Among The Thugs


I was just reading about the kid from Brooklyn who caught Barry Bonds' "historic" 456th home run ball. Yawn.
As the specially marked baseball landed [in the right-center field bleachers], dozens of fans wrestled for it and the promise of riches it carried. Suddenly, the metal bleachers vibrated with energy. Grunts, cheers and the cries of frightened children broke the silence as parents sought to shield their youngsters from the chaos.

In the middle of it all was 22-year-old New Yorker Matt Murphy, who emerged from beneath the pile holding the ball Bonds hit for career home run No. 756. His face was bloodied and his clothes stretched and torn from his battle in the bleachers.
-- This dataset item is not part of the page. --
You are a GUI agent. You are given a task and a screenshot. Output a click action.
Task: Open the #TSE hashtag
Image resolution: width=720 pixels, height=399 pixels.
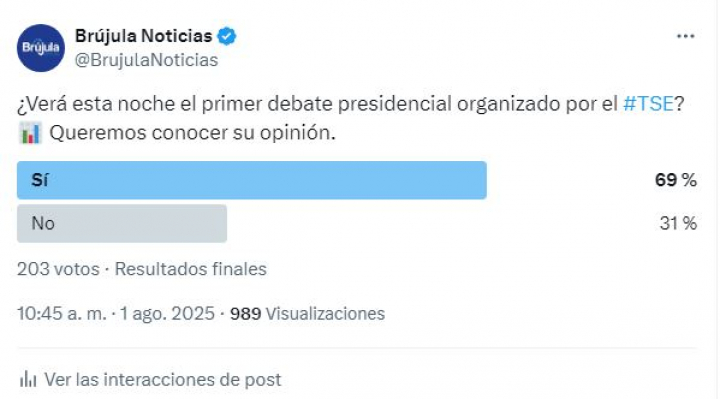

The ball's estimated worth, according to the article: about half a million.  It'll probably bring more.  Because, not only are people stupid enough to fight like animals for a baseball, people are stupid enough to pay millions for it (look at Mark McGwire's 70th).  

His home run balls might as well be worth something, I guess, since the set of balls he was born with aren't worth a damn, having shrunk to the size of peas from all those steroids he was taking so he could hit those other balls out of the park.

But isn't it funny how everything is about finding that golden ticket.  Everything's about getting lucky, being discovered, winning the lottery.  And that's the real story here.  Nobody cares about Bonds' balls.  It's the kid in the bleachers that's gonna make a million from one of 'em that's the real American success story.

I mean, they rush this kid—who managed, bloodied face and torn clothes aside, to hang onto that ball—out of the stadium surrounded by armed guards. 

Because while it takes a measure of skill, stick-to-itness, and a steady diet of steroids to hit 456 balls out of the park, it's pure luck and brute force that lets you leave the park holding a home run ball worth a million bucks. It could've been anybody.  And that right there's the American Dream, my friends.